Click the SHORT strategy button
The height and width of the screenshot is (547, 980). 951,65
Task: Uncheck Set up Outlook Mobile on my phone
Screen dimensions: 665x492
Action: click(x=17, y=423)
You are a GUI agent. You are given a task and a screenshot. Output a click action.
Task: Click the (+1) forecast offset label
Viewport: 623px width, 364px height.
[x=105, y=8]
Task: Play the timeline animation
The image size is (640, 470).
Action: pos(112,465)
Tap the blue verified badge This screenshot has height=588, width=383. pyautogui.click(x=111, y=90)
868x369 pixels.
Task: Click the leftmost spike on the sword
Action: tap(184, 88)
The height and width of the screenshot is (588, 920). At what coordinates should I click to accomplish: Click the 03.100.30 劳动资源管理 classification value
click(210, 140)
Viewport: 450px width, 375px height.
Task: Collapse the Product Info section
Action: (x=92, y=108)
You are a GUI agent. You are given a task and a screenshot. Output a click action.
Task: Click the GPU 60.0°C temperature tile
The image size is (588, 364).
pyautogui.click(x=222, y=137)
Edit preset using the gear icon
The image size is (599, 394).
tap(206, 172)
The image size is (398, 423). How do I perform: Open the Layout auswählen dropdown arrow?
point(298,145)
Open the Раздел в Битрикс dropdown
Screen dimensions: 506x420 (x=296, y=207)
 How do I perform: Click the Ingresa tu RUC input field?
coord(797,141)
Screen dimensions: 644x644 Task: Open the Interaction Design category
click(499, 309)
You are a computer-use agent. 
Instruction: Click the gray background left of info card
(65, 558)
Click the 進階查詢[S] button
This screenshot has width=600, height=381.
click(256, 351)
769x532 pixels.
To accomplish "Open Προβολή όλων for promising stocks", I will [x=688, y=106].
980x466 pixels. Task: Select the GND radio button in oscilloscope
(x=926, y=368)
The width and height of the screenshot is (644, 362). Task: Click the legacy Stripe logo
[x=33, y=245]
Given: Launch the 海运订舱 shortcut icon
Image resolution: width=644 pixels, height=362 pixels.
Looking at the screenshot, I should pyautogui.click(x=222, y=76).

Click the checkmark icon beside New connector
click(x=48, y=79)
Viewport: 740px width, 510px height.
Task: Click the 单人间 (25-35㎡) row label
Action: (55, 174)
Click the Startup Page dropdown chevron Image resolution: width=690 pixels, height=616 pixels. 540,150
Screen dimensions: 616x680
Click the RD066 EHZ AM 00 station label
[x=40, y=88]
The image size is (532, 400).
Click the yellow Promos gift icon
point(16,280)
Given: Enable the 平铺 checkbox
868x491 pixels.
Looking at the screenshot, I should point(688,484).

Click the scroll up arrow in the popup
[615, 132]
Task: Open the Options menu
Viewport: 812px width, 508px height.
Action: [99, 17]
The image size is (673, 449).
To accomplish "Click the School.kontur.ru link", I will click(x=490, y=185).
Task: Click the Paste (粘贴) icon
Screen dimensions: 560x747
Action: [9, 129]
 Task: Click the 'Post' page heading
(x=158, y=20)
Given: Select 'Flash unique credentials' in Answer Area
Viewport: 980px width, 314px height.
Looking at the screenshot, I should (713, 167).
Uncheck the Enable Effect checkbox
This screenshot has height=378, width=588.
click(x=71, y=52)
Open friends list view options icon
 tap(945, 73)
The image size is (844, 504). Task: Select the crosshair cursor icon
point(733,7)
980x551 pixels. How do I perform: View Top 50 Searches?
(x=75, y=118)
◆ ◆ ◆
* _Exercise directions_:
Line by line, repeat the material precisely.

* _Answer to the problem_:
Click the SHORT strategy button
The height and width of the screenshot is (547, 980). 951,65
Task: Uncheck Set up Outlook Mobile on my phone
Screen dimensions: 665x492
Action: click(x=17, y=423)
You are a GUI agent. You are given a task and a screenshot. Output a click action.
Task: Click the (+1) forecast offset label
Viewport: 623px width, 364px height.
[x=105, y=8]
Task: Play the timeline animation
The image size is (640, 470).
Action: pos(112,465)
Tap the blue verified badge This screenshot has height=588, width=383. pyautogui.click(x=111, y=90)
868x369 pixels.
Task: Click the leftmost spike on the sword
Action: tap(184, 88)
The height and width of the screenshot is (588, 920). At what coordinates should I click to accomplish: Click the 03.100.30 劳动资源管理 classification value
click(210, 140)
Viewport: 450px width, 375px height.
Task: Collapse the Product Info section
Action: (x=92, y=108)
You are a GUI agent. You are given a task and a screenshot. Output a click action.
Task: Click the GPU 60.0°C temperature tile
The image size is (588, 364).
pyautogui.click(x=222, y=137)
Edit preset using the gear icon
The image size is (599, 394).
tap(206, 172)
The image size is (398, 423). How do I perform: Open the Layout auswählen dropdown arrow?
point(298,145)
Open the Раздел в Битрикс dropdown
Screen dimensions: 506x420 (x=296, y=207)
 How do I perform: Click the Ingresa tu RUC input field?
coord(797,141)
Screen dimensions: 644x644 Task: Open the Interaction Design category
click(499, 309)
You are a computer-use agent. 
Instruction: Click the gray background left of info card
(65, 558)
Click the 進階查詢[S] button
This screenshot has width=600, height=381.
click(256, 351)
769x532 pixels.
To accomplish "Open Προβολή όλων for promising stocks", I will [x=688, y=106].
980x466 pixels. Task: Select the GND radio button in oscilloscope
(x=926, y=368)
The width and height of the screenshot is (644, 362). Task: Click the legacy Stripe logo
[x=33, y=245]
Given: Launch the 海运订舱 shortcut icon
Image resolution: width=644 pixels, height=362 pixels.
Looking at the screenshot, I should pyautogui.click(x=222, y=76).

Click the checkmark icon beside New connector
click(x=48, y=79)
Viewport: 740px width, 510px height.
Task: Click the 单人间 (25-35㎡) row label
Action: (55, 174)
Click the Startup Page dropdown chevron Image resolution: width=690 pixels, height=616 pixels. 540,150
Screen dimensions: 616x680
Click the RD066 EHZ AM 00 station label
[x=40, y=88]
The image size is (532, 400).
Click the yellow Promos gift icon
point(16,280)
Given: Enable the 平铺 checkbox
868x491 pixels.
Looking at the screenshot, I should point(688,484).

Click the scroll up arrow in the popup
[615, 132]
Task: Open the Options menu
Viewport: 812px width, 508px height.
Action: [99, 17]
The image size is (673, 449).
To accomplish "Click the School.kontur.ru link", I will click(x=490, y=185).
Task: Click the Paste (粘贴) icon
Screen dimensions: 560x747
Action: [9, 129]
 Task: Click the 'Post' page heading
(x=158, y=20)
Given: Select 'Flash unique credentials' in Answer Area
Viewport: 980px width, 314px height.
Looking at the screenshot, I should (713, 167).
Uncheck the Enable Effect checkbox
This screenshot has height=378, width=588.
click(x=71, y=52)
Open friends list view options icon
 tap(945, 73)
The image size is (844, 504). Task: Select the crosshair cursor icon
point(733,7)
980x551 pixels. How do I perform: View Top 50 Searches?
(x=75, y=118)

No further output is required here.